§ DOCUMENT EXCERPT:
I have an ivar that is a UIPopoverController. When it gets dismissed, I want to clean up memory. I call the following method when the popover gets dismissed, or if the user pressed the BarButtonItem when the popover is already being presented to the user.
- (void)popoverCleanup:(UIPopoverController *)popoverController {
popoverController.delegate = nil;
popoverController = nil;
}
I set a breakpoint and tried following the code and looking at the memory. I see that my ivar Popover and the method parameter popoverController both point to the same memory address. When I hit the first line, I see the delegate set to nil on both the Popover and popoverController parameter. When I reach the end of the method however, I see only popoverController’s memory set to nil, whereas the ivar Popover does not get set to nil. Is there a reason for this?
Thanks.
By doing this, you are just saying you don’t want to hold a popoverController pointer, no matter to what it points. Nothing get’s released here. Proper way to release a popover is implementing it’s delegate method for dismissing and release it there.
Keep in mind that setting an ivar to nil doesn’t release the object that ivar was pointing to, it usually leaks it. You can only do that with copied or retained properties because they work so that the retain or copy the new value (nil, which does nothing when retained or copied as it’s not really an object) and release the old one. You should only set the ivar to nil after releasing it so that if you accidentally send it a message later, you don’t crash for accessing released memory.
Edit: also keep in mind that there is really no need for ivar if you only want to present a popover and release it. Just create a local variable and present a popover. Once delegate method gets called it will have a pointer to the popover object, no need to keep ivar just for that. Only case where you would need an ivar for popover is if you wanted to create it and present it multiple times, then release it when done with it forever, like when leaving view controller from which you presented it.

§ DATA FOR REVIEW:
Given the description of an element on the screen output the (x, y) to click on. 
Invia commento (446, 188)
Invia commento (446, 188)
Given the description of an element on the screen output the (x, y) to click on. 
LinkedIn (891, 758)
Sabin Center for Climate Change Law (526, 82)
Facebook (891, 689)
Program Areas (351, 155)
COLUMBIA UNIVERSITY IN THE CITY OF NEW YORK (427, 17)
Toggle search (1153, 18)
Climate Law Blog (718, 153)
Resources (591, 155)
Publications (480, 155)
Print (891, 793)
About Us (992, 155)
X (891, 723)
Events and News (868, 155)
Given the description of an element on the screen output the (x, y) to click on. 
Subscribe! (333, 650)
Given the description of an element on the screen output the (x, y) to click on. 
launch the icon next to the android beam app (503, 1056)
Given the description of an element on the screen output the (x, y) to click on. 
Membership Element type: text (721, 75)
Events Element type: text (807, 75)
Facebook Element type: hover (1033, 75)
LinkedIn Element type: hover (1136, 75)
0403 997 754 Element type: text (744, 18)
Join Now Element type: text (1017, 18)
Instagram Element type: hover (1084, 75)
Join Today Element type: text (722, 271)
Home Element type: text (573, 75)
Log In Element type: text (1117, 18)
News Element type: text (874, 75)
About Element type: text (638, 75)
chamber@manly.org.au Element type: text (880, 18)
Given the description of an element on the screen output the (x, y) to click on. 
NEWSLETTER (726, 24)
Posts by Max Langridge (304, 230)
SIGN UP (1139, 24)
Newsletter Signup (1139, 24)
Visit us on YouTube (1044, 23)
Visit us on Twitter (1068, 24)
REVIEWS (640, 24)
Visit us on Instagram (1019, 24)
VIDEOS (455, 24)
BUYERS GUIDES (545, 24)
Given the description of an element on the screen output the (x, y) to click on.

§ EXERCISES:
a – Retype the part of the popover memory discussion above exactly, starting with "Edit: also keep" and going on through "you presented it.".
b – Decide whether each statement agrees with the popover memory discussion above, and answer yes or no, quoting the words that settle it.
(i) The ivar Popover and the method parameter popoverController point to the same memory address.
(ii) At the end of the method, the ivar Popover is set to nil.
(iii) Setting an ivar to nil releases the object it was pointing to.
c – From the code of the popoverCleanup: method in the popover memory discussion above, list every distinct word, counting each only once.

§ SOLUTIONS TO EACH TASK:
a –
Edit: also keep in mind that there is really no need for ivar if you only want to present a popover and release it. Just create a local variable and present a popover. Once delegate method gets called it will have a pointer to the popover object, no need to keep ivar just for that. Only case where you would need an ivar for popover is if you wanted to create it and present it multiple times, then release it when done with it forever, like when leaving view controller from which you presented it.

b –
(i) Yes: "I see that my ivar Popover and the method parameter popoverController both point to the same memory address."
(ii) No: "whereas the ivar Popover does not get set to nil."
(iii) No: "setting an ivar to nil doesn’t release the object that ivar was pointing to, it usually leaks it."

c –
void
popoverCleanup
UIPopoverController
popoverController
delegate
nil